WORK TASK | Repeat each line of the material below without change.

MATERIAL PROVIDED |
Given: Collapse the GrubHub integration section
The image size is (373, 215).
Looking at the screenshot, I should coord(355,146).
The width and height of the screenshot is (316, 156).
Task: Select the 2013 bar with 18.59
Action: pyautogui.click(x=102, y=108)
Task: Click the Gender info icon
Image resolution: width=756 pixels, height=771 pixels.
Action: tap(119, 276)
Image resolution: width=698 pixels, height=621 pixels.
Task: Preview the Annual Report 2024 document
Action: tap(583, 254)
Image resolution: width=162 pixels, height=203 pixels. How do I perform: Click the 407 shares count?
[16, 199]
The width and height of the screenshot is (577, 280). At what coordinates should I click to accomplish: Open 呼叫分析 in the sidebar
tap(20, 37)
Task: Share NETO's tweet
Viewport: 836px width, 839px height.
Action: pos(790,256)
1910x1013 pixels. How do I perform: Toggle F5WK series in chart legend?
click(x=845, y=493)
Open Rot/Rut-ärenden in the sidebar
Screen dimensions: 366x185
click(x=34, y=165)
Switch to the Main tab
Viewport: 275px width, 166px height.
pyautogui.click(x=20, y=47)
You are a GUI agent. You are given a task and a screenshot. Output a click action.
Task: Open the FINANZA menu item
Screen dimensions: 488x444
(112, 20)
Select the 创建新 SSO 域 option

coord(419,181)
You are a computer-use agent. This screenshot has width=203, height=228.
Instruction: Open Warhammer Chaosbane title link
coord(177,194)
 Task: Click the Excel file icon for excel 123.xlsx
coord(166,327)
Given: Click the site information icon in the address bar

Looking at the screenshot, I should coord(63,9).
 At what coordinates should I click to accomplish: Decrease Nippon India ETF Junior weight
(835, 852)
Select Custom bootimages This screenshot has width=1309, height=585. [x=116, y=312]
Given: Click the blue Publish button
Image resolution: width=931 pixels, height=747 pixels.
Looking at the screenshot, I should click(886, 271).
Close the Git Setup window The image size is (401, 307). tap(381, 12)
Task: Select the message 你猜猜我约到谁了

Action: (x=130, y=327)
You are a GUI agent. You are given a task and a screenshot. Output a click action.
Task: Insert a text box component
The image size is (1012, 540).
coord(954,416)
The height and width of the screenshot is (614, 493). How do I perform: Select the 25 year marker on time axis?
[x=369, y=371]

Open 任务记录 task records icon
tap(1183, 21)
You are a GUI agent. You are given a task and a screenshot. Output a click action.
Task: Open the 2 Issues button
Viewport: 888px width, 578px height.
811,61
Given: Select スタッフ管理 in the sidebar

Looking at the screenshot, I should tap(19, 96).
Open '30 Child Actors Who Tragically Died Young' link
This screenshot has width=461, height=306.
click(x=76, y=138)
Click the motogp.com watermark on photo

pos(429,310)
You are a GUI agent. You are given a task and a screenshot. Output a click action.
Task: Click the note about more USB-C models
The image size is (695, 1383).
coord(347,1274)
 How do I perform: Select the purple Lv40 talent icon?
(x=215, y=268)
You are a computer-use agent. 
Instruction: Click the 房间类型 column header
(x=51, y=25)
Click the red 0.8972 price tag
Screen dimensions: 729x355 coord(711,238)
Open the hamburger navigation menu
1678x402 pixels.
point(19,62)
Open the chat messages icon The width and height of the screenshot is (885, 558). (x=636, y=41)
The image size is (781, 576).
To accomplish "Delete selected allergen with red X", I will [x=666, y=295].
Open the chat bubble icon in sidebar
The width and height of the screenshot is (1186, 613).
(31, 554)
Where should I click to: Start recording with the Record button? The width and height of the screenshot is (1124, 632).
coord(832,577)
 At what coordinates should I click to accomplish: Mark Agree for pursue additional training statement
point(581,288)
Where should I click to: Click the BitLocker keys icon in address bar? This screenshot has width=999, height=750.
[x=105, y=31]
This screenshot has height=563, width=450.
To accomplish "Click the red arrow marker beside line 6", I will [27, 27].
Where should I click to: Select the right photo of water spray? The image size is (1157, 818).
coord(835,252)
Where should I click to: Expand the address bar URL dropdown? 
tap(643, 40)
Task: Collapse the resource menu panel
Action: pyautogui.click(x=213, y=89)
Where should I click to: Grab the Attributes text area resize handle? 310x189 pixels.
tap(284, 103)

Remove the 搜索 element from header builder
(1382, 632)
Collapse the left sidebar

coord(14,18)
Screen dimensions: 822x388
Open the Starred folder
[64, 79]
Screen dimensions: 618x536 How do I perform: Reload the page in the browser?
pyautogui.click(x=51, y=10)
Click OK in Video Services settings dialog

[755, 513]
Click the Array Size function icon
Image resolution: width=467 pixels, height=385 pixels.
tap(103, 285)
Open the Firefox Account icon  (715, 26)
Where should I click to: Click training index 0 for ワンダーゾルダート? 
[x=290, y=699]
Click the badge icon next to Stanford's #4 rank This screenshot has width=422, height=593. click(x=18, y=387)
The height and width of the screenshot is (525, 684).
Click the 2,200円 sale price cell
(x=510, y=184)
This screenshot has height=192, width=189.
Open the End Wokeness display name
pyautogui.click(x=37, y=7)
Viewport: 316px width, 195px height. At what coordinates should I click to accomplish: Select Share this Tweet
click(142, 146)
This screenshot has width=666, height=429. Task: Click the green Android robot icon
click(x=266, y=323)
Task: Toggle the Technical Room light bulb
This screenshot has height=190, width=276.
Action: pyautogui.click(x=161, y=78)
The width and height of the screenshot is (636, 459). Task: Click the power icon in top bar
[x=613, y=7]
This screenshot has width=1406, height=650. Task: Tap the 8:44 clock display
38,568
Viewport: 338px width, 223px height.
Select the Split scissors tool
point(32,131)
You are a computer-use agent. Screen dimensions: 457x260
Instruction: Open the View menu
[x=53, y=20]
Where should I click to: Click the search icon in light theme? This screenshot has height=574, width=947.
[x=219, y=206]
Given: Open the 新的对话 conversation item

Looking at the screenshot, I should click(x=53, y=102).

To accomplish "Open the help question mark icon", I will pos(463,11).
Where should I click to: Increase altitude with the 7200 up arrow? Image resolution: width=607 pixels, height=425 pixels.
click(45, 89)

OUTPUT |
Given: Collapse the GrubHub integration section
The image size is (373, 215).
Looking at the screenshot, I should coord(355,146).
The width and height of the screenshot is (316, 156).
Task: Select the 2013 bar with 18.59
Action: pyautogui.click(x=102, y=108)
Task: Click the Gender info icon
Image resolution: width=756 pixels, height=771 pixels.
Action: tap(119, 276)
Image resolution: width=698 pixels, height=621 pixels.
Task: Preview the Annual Report 2024 document
Action: tap(583, 254)
Image resolution: width=162 pixels, height=203 pixels. How do I perform: Click the 407 shares count?
[16, 199]
The width and height of the screenshot is (577, 280). At what coordinates should I click to accomplish: Open 呼叫分析 in the sidebar
tap(20, 37)
Task: Share NETO's tweet
Viewport: 836px width, 839px height.
Action: pos(790,256)
1910x1013 pixels. How do I perform: Toggle F5WK series in chart legend?
click(x=845, y=493)
Open Rot/Rut-ärenden in the sidebar
Screen dimensions: 366x185
click(x=34, y=165)
Switch to the Main tab
Viewport: 275px width, 166px height.
pyautogui.click(x=20, y=47)
You are a GUI agent. You are given a task and a screenshot. Output a click action.
Task: Open the FINANZA menu item
Screen dimensions: 488x444
(112, 20)
Select the 创建新 SSO 域 option

coord(419,181)
You are a computer-use agent. This screenshot has width=203, height=228.
Instruction: Open Warhammer Chaosbane title link
coord(177,194)
 Task: Click the Excel file icon for excel 123.xlsx
coord(166,327)
Given: Click the site information icon in the address bar

Looking at the screenshot, I should coord(63,9).
 At what coordinates should I click to accomplish: Decrease Nippon India ETF Junior weight
(835, 852)
Select Custom bootimages This screenshot has width=1309, height=585. [x=116, y=312]
Given: Click the blue Publish button
Image resolution: width=931 pixels, height=747 pixels.
Looking at the screenshot, I should click(886, 271).
Close the Git Setup window The image size is (401, 307). tap(381, 12)
Task: Select the message 你猜猜我约到谁了

Action: (x=130, y=327)
You are a GUI agent. You are given a task and a screenshot. Output a click action.
Task: Insert a text box component
The image size is (1012, 540).
coord(954,416)
The height and width of the screenshot is (614, 493). How do I perform: Select the 25 year marker on time axis?
[x=369, y=371]

Open 任务记录 task records icon
tap(1183, 21)
You are a GUI agent. You are given a task and a screenshot. Output a click action.
Task: Open the 2 Issues button
Viewport: 888px width, 578px height.
811,61
Given: Select スタッフ管理 in the sidebar

Looking at the screenshot, I should tap(19, 96).
Open '30 Child Actors Who Tragically Died Young' link
This screenshot has width=461, height=306.
click(x=76, y=138)
Click the motogp.com watermark on photo

pos(429,310)
You are a GUI agent. You are given a task and a screenshot. Output a click action.
Task: Click the note about more USB-C models
The image size is (695, 1383).
coord(347,1274)
 How do I perform: Select the purple Lv40 talent icon?
(x=215, y=268)
You are a computer-use agent. 
Instruction: Click the 房间类型 column header
(x=51, y=25)
Click the red 0.8972 price tag
Screen dimensions: 729x355 coord(711,238)
Open the hamburger navigation menu
1678x402 pixels.
point(19,62)
Open the chat messages icon The width and height of the screenshot is (885, 558). (x=636, y=41)
The image size is (781, 576).
To accomplish "Delete selected allergen with red X", I will [x=666, y=295].
Open the chat bubble icon in sidebar
The width and height of the screenshot is (1186, 613).
(31, 554)
Where should I click to: Start recording with the Record button? The width and height of the screenshot is (1124, 632).
coord(832,577)
 At what coordinates should I click to accomplish: Mark Agree for pursue additional training statement
point(581,288)
Where should I click to: Click the BitLocker keys icon in address bar? This screenshot has width=999, height=750.
[x=105, y=31]
This screenshot has height=563, width=450.
To accomplish "Click the red arrow marker beside line 6", I will [27, 27].
Where should I click to: Select the right photo of water spray? The image size is (1157, 818).
coord(835,252)
Where should I click to: Expand the address bar URL dropdown? 
tap(643, 40)
Task: Collapse the resource menu panel
Action: pyautogui.click(x=213, y=89)
Where should I click to: Grab the Attributes text area resize handle? 310x189 pixels.
tap(284, 103)

Remove the 搜索 element from header builder
(1382, 632)
Collapse the left sidebar

coord(14,18)
Screen dimensions: 822x388
Open the Starred folder
[64, 79]
Screen dimensions: 618x536 How do I perform: Reload the page in the browser?
pyautogui.click(x=51, y=10)
Click OK in Video Services settings dialog

[755, 513]
Click the Array Size function icon
Image resolution: width=467 pixels, height=385 pixels.
tap(103, 285)
Open the Firefox Account icon  (715, 26)
Where should I click to: Click training index 0 for ワンダーゾルダート? 
[x=290, y=699]
Click the badge icon next to Stanford's #4 rank This screenshot has width=422, height=593. click(x=18, y=387)
The height and width of the screenshot is (525, 684).
Click the 2,200円 sale price cell
(x=510, y=184)
This screenshot has height=192, width=189.
Open the End Wokeness display name
pyautogui.click(x=37, y=7)
Viewport: 316px width, 195px height. At what coordinates should I click to accomplish: Select Share this Tweet
click(142, 146)
This screenshot has width=666, height=429. Task: Click the green Android robot icon
click(x=266, y=323)
Task: Toggle the Technical Room light bulb
This screenshot has height=190, width=276.
Action: pyautogui.click(x=161, y=78)
The width and height of the screenshot is (636, 459). Task: Click the power icon in top bar
[x=613, y=7]
This screenshot has width=1406, height=650. Task: Tap the 8:44 clock display
38,568
Viewport: 338px width, 223px height.
Select the Split scissors tool
point(32,131)
You are a computer-use agent. Screen dimensions: 457x260
Instruction: Open the View menu
[x=53, y=20]
Where should I click to: Click the search icon in light theme? This screenshot has height=574, width=947.
[x=219, y=206]
Given: Open the 新的对话 conversation item

Looking at the screenshot, I should click(x=53, y=102).

To accomplish "Open the help question mark icon", I will pos(463,11).
Where should I click to: Increase altitude with the 7200 up arrow? Image resolution: width=607 pixels, height=425 pixels.
click(45, 89)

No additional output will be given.